Institute: Mississippi
Year Established: 2009 Start Date: 2009-03-01 End Date: 2010-11-30
Total Federal Funds: $11,104 Total Non-Federal Funds: $23,034
Principal Investigators: Jamie Dyer
Project Summary: The lower Mississippi River alluvial valley, within which is the Mississippi Delta, is extremely important for regional economic stability and growth due to the widespread agriculture in the area. Despite being in a sub-tropical climate, agricultural practices revolve around the use of irrigation to maintain crop production during the warm season. Research has shown that irrigation practices have dramatically reduced the levels of groundwater within the underlying aquifer, due in part to instances of drought over recent years where precipitation has been anomalously low. This shows the critical sensitivity of the region to precipitation variability, such that agricultural and hydrological systems may be substantially impacted by changes in rainfall patterns. To better prepare water resource managers, it is therefore necessary to understand the climatological mechanisms responsible for precipitation variability over the Mississippi Delta. This project will address this topic by analyzing high-resolution multi-sensor precipitation estimates from the National Weather Service (NWS) NEXRAD network over the lower Mississippi River alluvial valley.
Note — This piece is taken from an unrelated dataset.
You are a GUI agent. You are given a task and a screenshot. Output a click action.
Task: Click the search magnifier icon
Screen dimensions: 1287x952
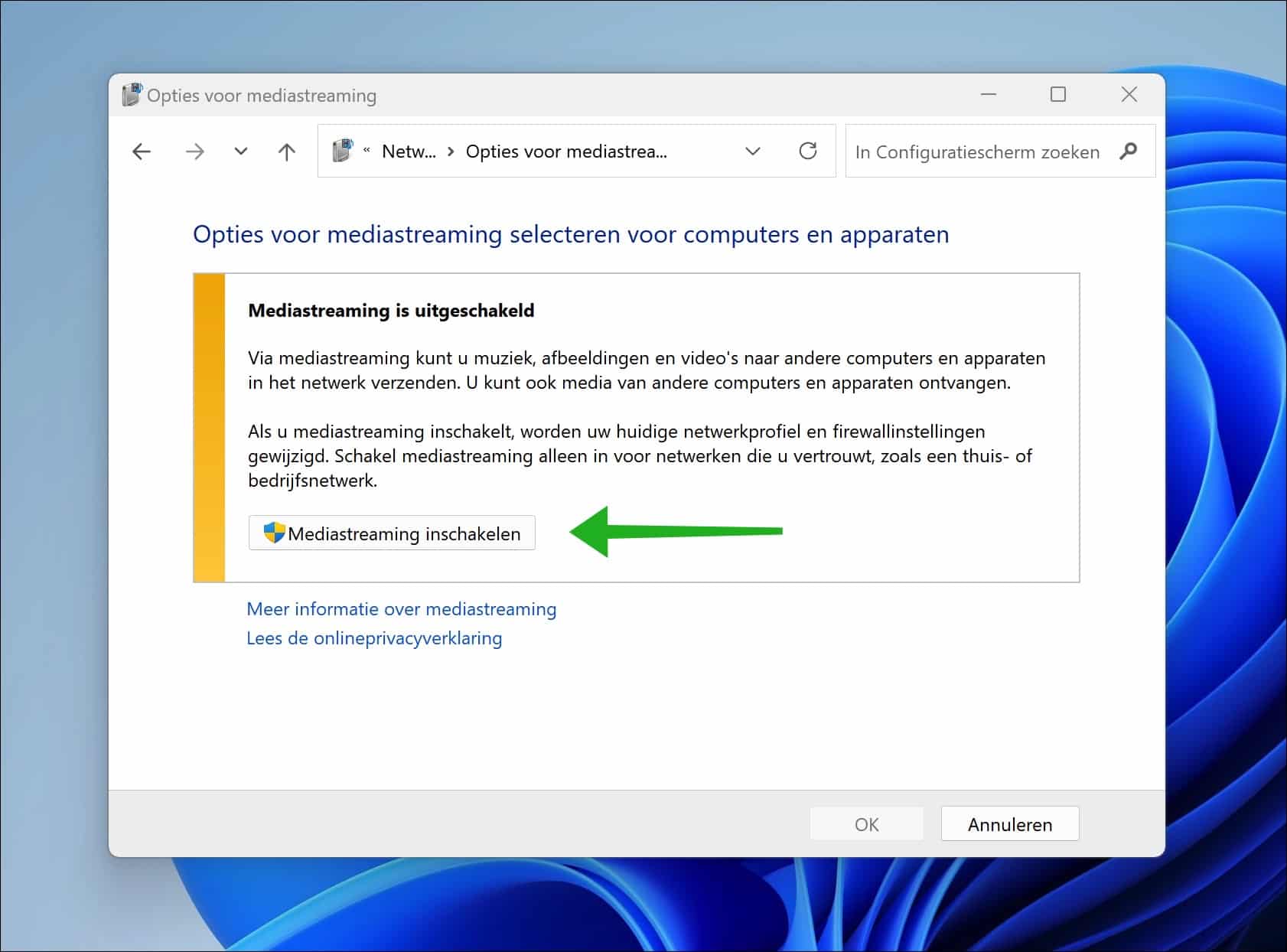click(1128, 152)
Initial results indicate that a definite pattern exists in which regional precipitation is minimized over the heavily irrigated Mississippi Delta with a corresponding maximum farther east along the Mississippi-Alabama border. It is hypothesized that land use / land cover characteristics may be augmenting existing climatological patterns, thereby intensifying the evaporation-precipitation cycle over the region while shifting it eastward. To better understand and identify the causes of the rainfall patterns, a sensitivity analysis will be performed using the Weather Research and Forecasting (WRF) model. The WRF model will provide information on the importance of various meteorological and surface conditions on convective initiation and precipitation over the region, providing information on the existence and/or extent of anthropogenic and climatological modification of rainfall patterns. This will lead to a better understanding of rainfall trends and patterns and potentially better prediction of future rainfall.